Donald Tusk nie wyklucza startu w wyborach prezydenckich. W 2025 roku
- Chciałem ograć PiS - wyznał Donald Tusk, tłumacząc, dlaczego zrezygnował ze startu w wyborach prezydenckich. Dopytywany, czy bierze pod uwagę walkę o fotel prezydenta w kolejnych wyborach, stwierdził: wszystko biorę pod uwagę.
16.12.2019 | aktual.: 16.12.2019 08:51
- Donald Tusk wyznał, dlaczego zrezygnował ze starcia z Andrzejem Dudą
- Były premier pytany był także o start w kolejnych wyborach prezydenckich
- Tak, biorę to pod uwagę - odparł
- Wszystko biorę pod uwagę. Oj, nawet jakieś bardzo czarne scenariusze, nawet i to co może być za pięć lat, albo i to, kogo może nie być - odparł były premier dopytywany przez dziennikarza "Super Expressu" o swój ewentualny start w wyborach prezydenckich w 2025 roku. - Tak, biorę to pod uwagę - dodał.
Zobacz także: Donald Tusk: To jest powód do smutku
Donald Tusk przyjechał w sobotę do Warszawy, by promować swoją książkę "Szczerze". Podczas spotkania zastępca redaktora naczelnego "Gazety Wyborczej" Jacek Kurski zapytał go, dlaczego zrezygnował ze starcia z Andrzejem Dudą.

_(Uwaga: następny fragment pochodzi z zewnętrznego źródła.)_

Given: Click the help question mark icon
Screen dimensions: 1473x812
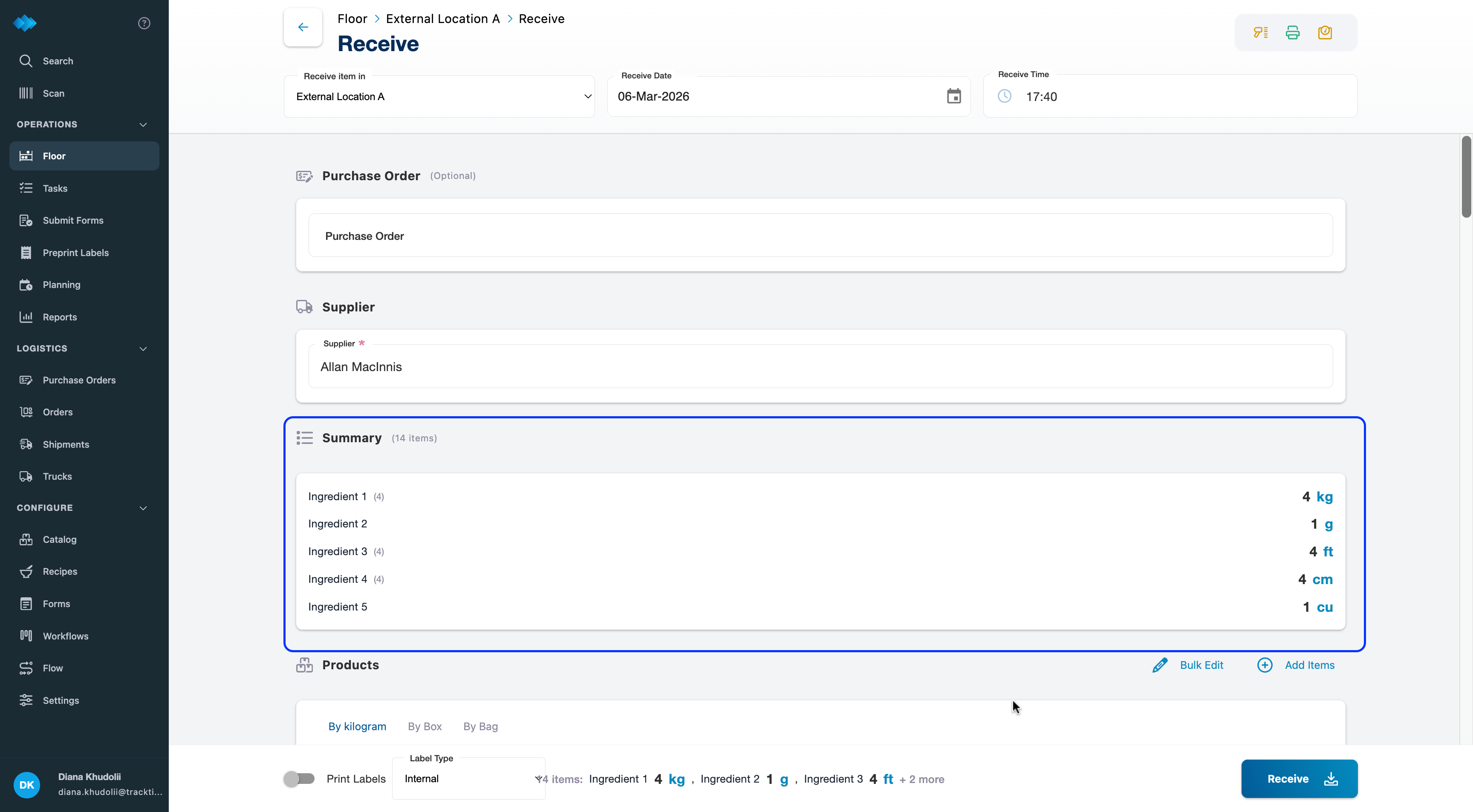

- Szczerzej tego nie potrafię powiedzieć. Myślę o tym, jak ich ograć. Pomyślałem, że jeśli oni zainwestowali tak dużo pieniędzy, wysiłku, czasu antenowego i gazet, żeby mnie dyskredytować, to najlepszym sposobem ogrania ich na samym starcie będzie zmarnowanie ich wysiłku. Nawet jeśliby stanęli na głowie, to nie są w stanie tego wszystkiego wylać, co przyszykowali na mnie - odpowiedział były przewodniczący Rady Europejskiej.

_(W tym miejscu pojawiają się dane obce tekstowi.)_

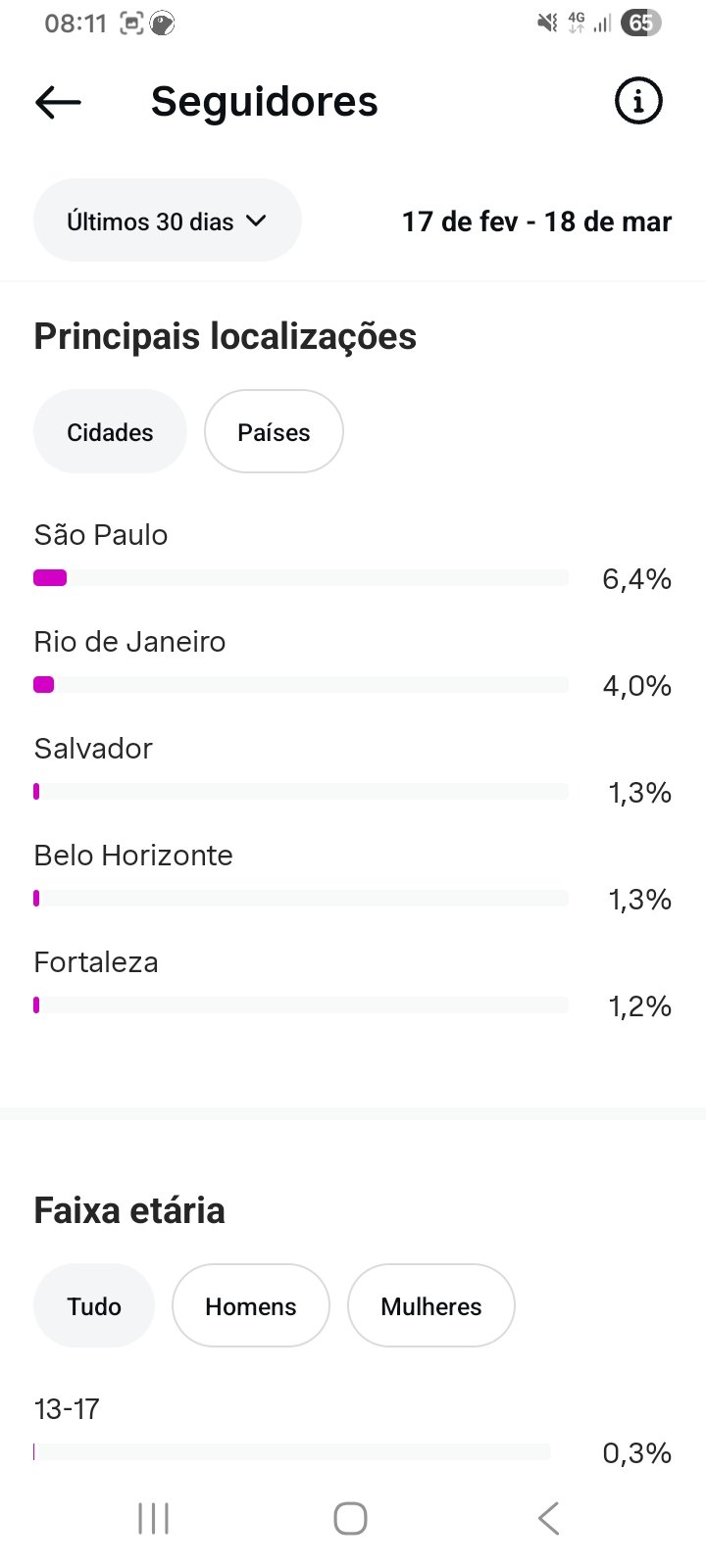Open the info icon for Seguidores
706x1568 pixels.
click(638, 101)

Przypomnijmy, że Donald Tusk był wymieniany jako potencjalny kandydat opozycji na prezydenta w przyszłorocznych wyborach. 5 listopada ogłosił jednak, że kandydować nie będzie. - Możemy wygrać te wybory, ale musi być to kandydatura nieobciążona bagażem trudnych i niepopularnych decyzji - stwierdził Tusk.